_Your objective_. The response should contain every entry, reproduced exactly.
=======
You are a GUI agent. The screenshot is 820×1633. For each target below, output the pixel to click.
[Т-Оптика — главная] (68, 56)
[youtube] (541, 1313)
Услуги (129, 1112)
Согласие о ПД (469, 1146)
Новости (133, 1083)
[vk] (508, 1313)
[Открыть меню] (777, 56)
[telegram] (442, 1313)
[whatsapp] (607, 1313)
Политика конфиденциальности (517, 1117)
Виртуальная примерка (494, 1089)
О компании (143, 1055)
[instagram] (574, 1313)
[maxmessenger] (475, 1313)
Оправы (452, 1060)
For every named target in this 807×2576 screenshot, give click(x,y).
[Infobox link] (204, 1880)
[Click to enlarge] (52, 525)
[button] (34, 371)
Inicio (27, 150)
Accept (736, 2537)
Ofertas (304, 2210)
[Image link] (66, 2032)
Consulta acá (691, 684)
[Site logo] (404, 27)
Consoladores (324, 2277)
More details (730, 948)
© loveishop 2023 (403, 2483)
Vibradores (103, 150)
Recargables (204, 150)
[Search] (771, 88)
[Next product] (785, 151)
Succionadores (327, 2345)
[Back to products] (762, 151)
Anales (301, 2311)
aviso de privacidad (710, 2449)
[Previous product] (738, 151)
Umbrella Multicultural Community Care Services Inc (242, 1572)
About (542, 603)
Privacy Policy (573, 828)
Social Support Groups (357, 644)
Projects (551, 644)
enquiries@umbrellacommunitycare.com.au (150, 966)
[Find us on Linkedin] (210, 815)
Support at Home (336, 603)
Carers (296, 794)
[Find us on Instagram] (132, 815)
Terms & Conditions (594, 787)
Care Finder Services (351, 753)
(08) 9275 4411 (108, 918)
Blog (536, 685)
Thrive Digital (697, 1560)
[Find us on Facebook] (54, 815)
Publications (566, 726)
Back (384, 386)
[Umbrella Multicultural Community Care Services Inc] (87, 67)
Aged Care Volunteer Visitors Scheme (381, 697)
=======
_Response area_.
You are a GUI agent. The screenshot is 820×1633. For each target below, output the pixel to click.
[Т-Оптика — главная] (68, 56)
[youtube] (541, 1313)
Услуги (129, 1112)
Согласие о ПД (469, 1146)
Новости (133, 1083)
[vk] (508, 1313)
[Открыть меню] (777, 56)
[telegram] (442, 1313)
[whatsapp] (607, 1313)
Политика конфиденциальности (517, 1117)
Виртуальная примерка (494, 1089)
О компании (143, 1055)
[instagram] (574, 1313)
[maxmessenger] (475, 1313)
Оправы (452, 1060)
For every named target in this 807×2576 screenshot, give click(x,y).
[Infobox link] (204, 1880)
[Click to enlarge] (52, 525)
[button] (34, 371)
Inicio (27, 150)
Accept (736, 2537)
Ofertas (304, 2210)
[Image link] (66, 2032)
Consulta acá (691, 684)
[Site logo] (404, 27)
Consoladores (324, 2277)
More details (730, 948)
© loveishop 2023 (403, 2483)
Vibradores (103, 150)
Recargables (204, 150)
[Search] (771, 88)
[Next product] (785, 151)
Succionadores (327, 2345)
[Back to products] (762, 151)
Anales (301, 2311)
aviso de privacidad (710, 2449)
[Previous product] (738, 151)
Umbrella Multicultural Community Care Services Inc (242, 1572)
About (542, 603)
Privacy Policy (573, 828)
Social Support Groups (357, 644)
Projects (551, 644)
enquiries@umbrellacommunitycare.com.au (150, 966)
[Find us on Linkedin] (210, 815)
Support at Home (336, 603)
Carers (296, 794)
[Find us on Instagram] (132, 815)
Terms & Conditions (594, 787)
Care Finder Services (351, 753)
(08) 9275 4411 (108, 918)
Blog (536, 685)
Thrive Digital (697, 1560)
[Find us on Facebook] (54, 815)
Publications (566, 726)
Back (384, 386)
[Umbrella Multicultural Community Care Services Inc] (87, 67)
Aged Care Volunteer Visitors Scheme (381, 697)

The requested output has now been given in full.